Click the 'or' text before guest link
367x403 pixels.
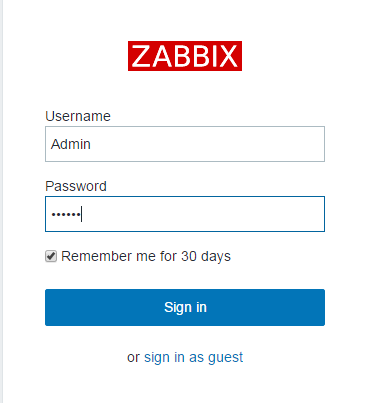[133, 357]
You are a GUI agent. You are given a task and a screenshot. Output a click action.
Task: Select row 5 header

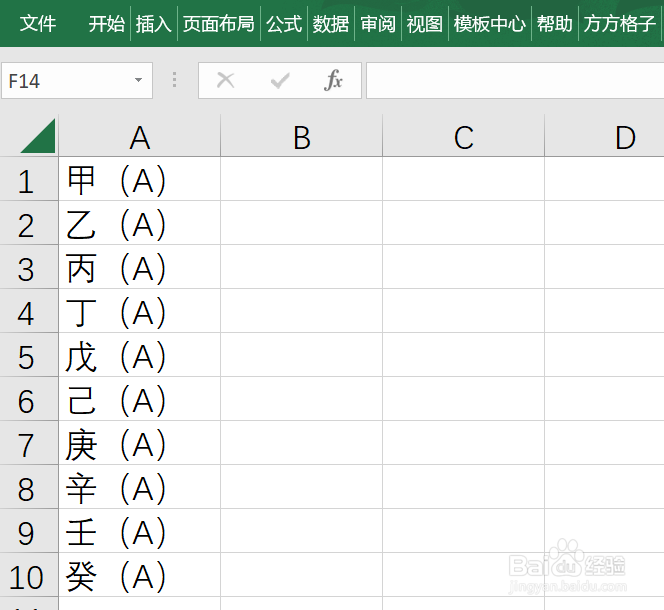click(29, 355)
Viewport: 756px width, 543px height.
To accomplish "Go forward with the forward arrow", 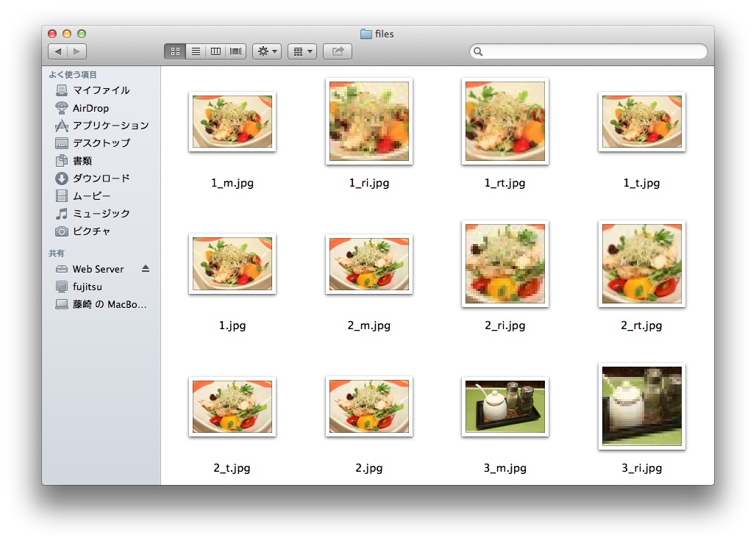I will [76, 51].
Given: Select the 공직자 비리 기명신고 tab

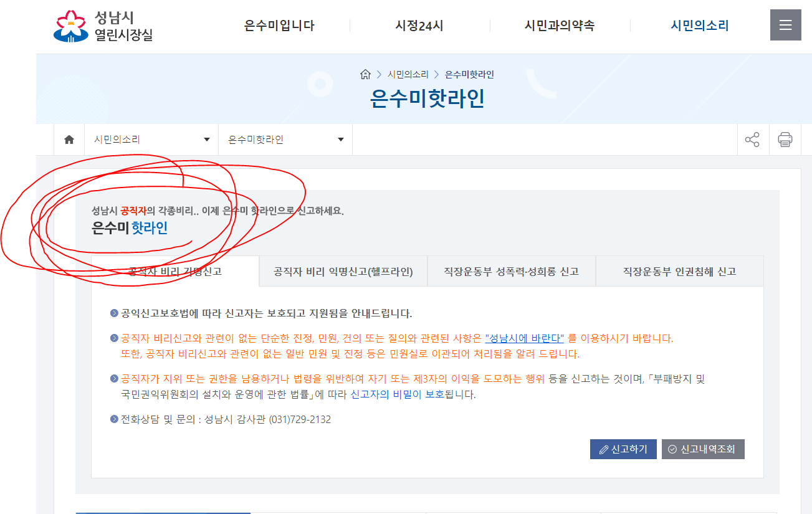Looking at the screenshot, I should click(x=175, y=272).
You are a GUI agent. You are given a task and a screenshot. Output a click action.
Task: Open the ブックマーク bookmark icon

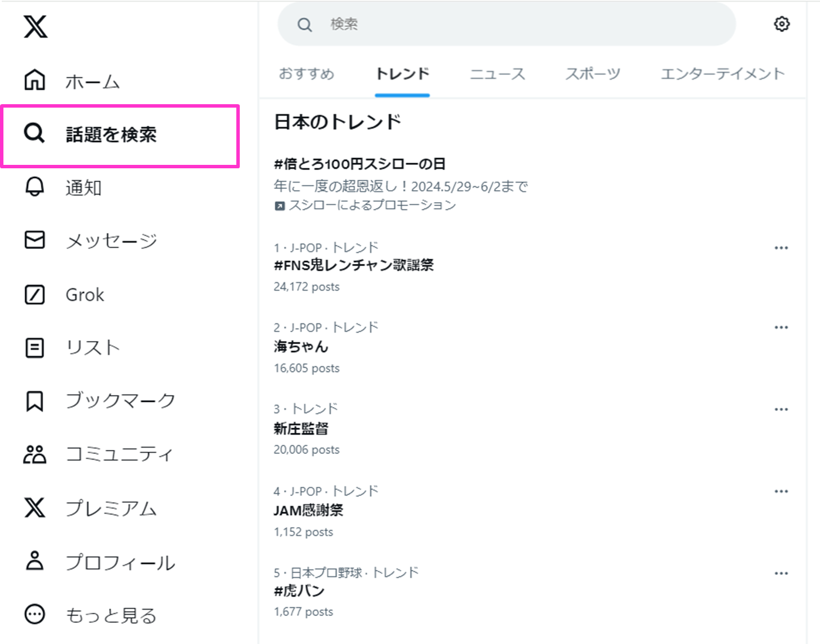click(x=34, y=401)
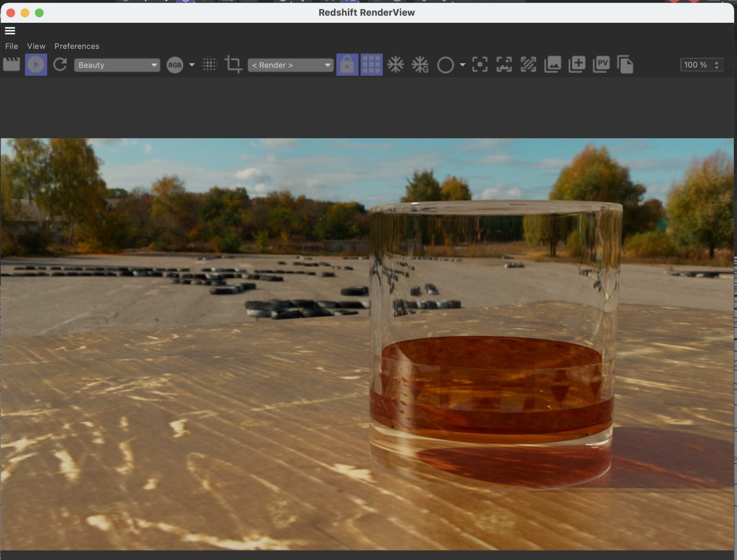The width and height of the screenshot is (737, 560).
Task: Click the take snapshot plus icon
Action: coord(576,64)
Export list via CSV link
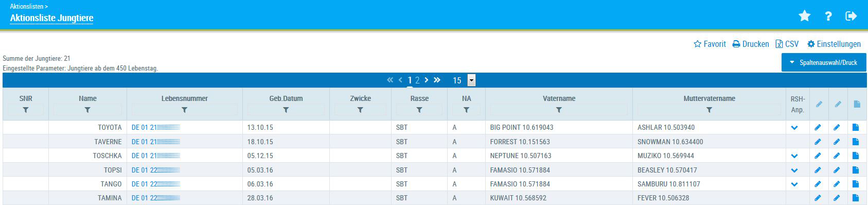Viewport: 868px width, 205px height. tap(787, 44)
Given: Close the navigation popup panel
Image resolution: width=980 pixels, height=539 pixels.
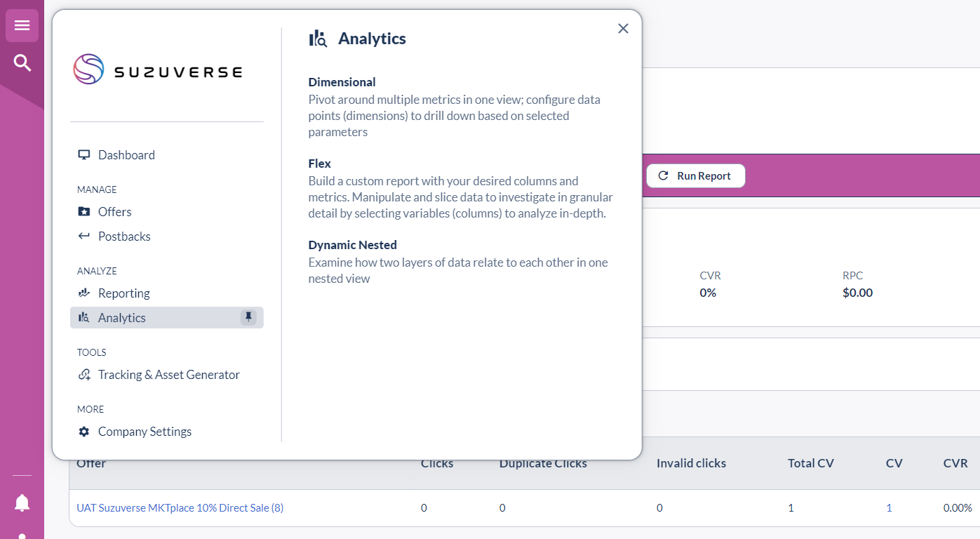Looking at the screenshot, I should point(623,29).
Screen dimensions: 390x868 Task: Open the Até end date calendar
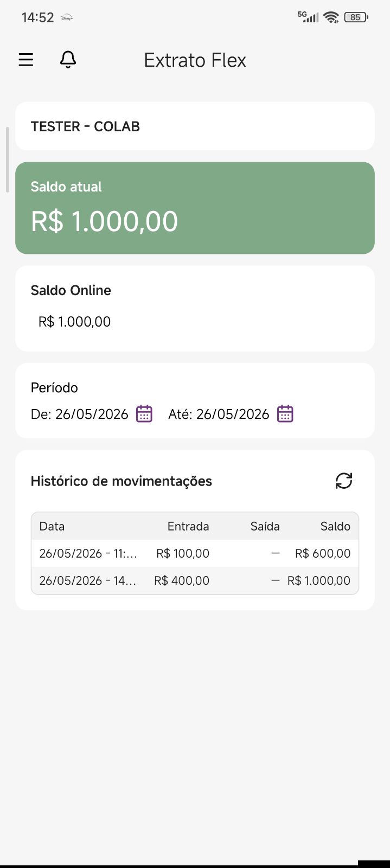tap(285, 414)
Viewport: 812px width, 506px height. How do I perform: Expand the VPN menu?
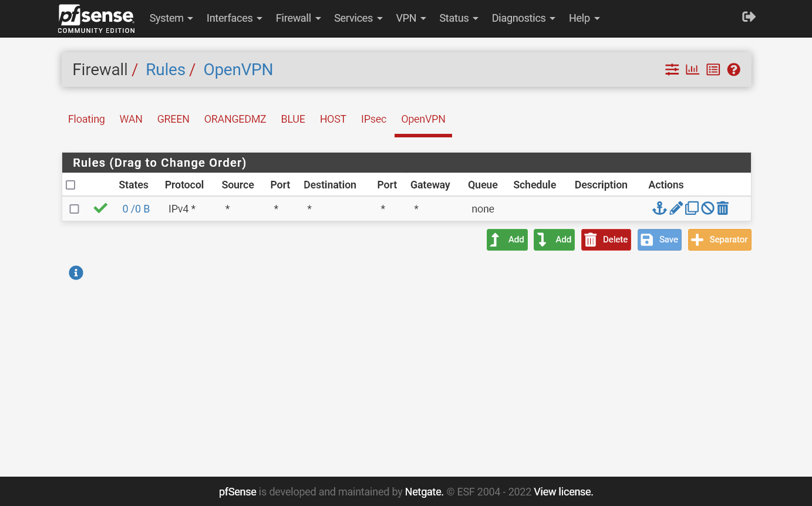point(410,18)
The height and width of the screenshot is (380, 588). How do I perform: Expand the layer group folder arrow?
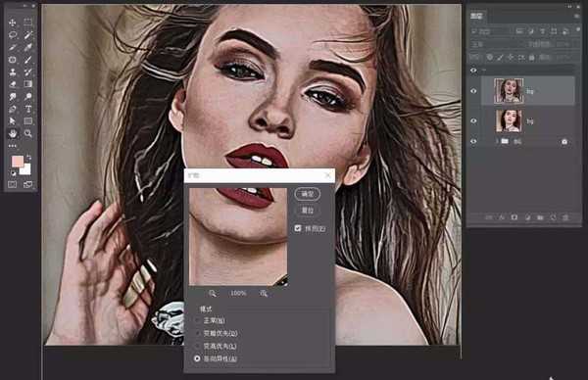(497, 141)
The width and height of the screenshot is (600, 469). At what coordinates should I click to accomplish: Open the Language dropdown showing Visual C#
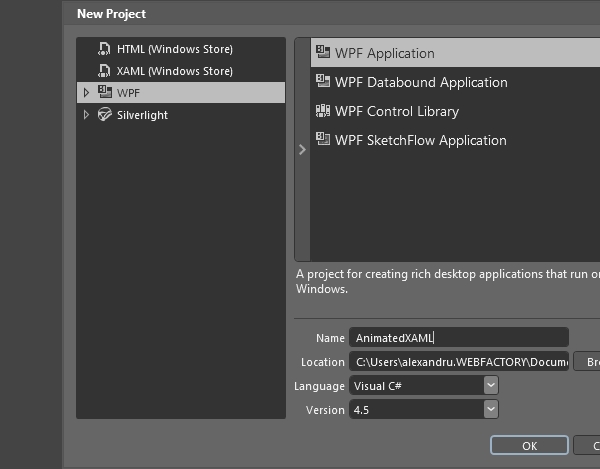tap(490, 385)
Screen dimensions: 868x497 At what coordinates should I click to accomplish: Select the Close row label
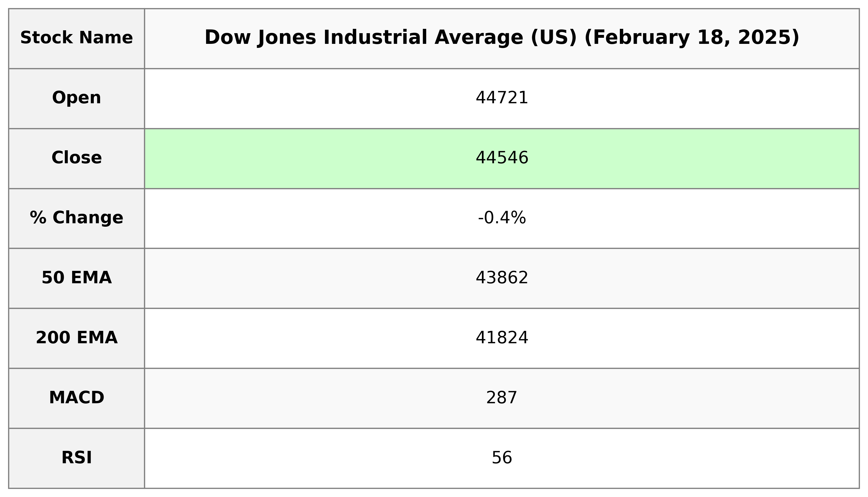76,158
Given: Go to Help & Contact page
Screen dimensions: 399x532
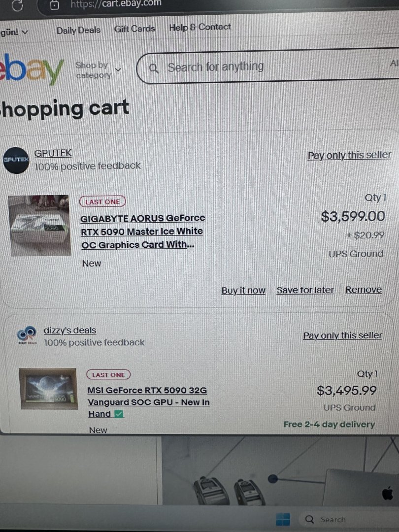Looking at the screenshot, I should tap(200, 28).
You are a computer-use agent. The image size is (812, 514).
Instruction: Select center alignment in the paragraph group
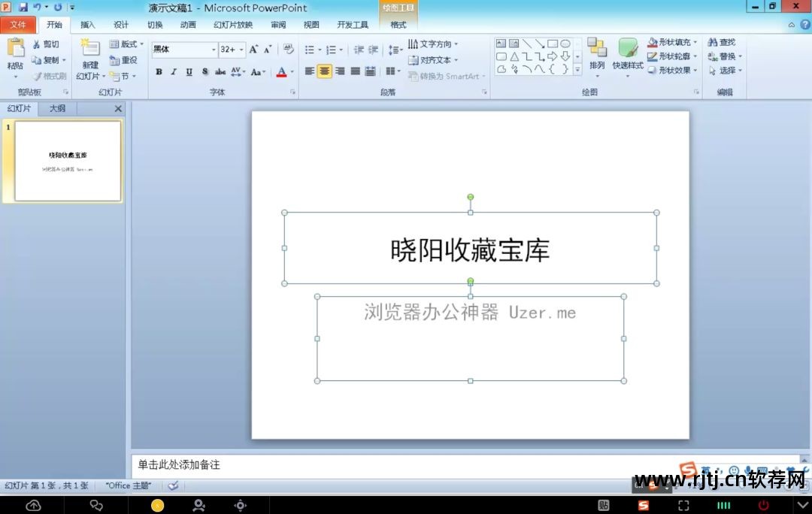click(x=324, y=71)
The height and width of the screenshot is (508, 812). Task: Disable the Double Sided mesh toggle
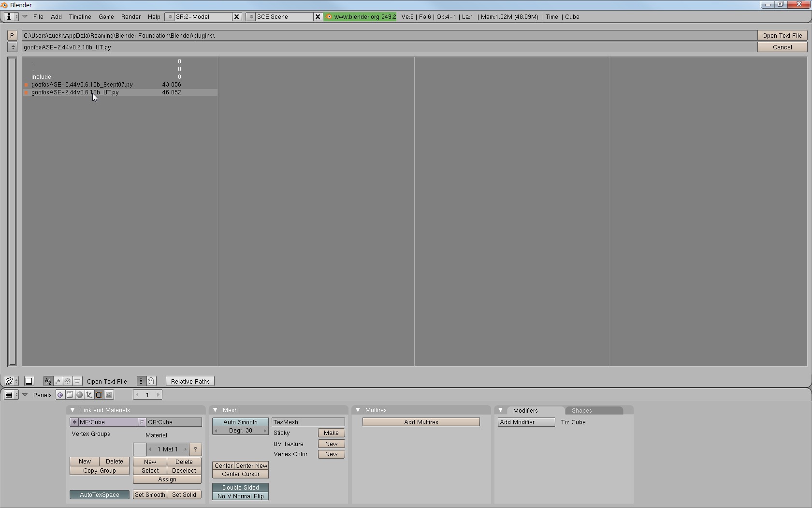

_ _ _ _

Work required –
Please repeat exactly the lines from the one containing "You are a computer-use" through the end of the entries, both included, omitting pictures.

Response to this task –
You are a computer-use agent. The image size is (812, 514).
Instruction: Select center alignment in the paragraph group
click(x=324, y=71)
The height and width of the screenshot is (508, 812). Task: Disable the Double Sided mesh toggle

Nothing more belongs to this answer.